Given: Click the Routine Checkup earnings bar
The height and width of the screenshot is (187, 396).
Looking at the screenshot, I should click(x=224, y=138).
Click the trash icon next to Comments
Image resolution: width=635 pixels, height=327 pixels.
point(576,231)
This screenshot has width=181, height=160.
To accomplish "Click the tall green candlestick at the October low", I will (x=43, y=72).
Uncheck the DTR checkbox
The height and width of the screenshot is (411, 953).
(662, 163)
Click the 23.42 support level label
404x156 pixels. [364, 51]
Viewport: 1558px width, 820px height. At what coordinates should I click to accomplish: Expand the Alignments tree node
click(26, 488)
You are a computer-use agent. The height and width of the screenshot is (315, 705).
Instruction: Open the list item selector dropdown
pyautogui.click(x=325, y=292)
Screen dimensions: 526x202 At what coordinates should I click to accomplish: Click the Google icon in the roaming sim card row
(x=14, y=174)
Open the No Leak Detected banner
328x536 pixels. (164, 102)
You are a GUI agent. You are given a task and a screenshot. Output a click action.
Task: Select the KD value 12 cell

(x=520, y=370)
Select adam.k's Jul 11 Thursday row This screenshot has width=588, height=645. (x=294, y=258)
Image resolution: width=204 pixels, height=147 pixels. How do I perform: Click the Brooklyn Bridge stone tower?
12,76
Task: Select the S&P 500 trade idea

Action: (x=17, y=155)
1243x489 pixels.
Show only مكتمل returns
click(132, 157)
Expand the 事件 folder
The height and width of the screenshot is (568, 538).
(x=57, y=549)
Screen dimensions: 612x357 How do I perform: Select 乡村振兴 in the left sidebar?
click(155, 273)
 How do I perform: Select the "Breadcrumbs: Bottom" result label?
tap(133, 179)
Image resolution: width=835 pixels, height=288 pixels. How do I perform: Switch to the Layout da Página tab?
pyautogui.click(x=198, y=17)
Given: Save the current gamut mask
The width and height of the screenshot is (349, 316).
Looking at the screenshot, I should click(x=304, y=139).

§ What you have to do: Across the data above, how many lines contain "agent"? Reply with a bare number.

§ Response below: 2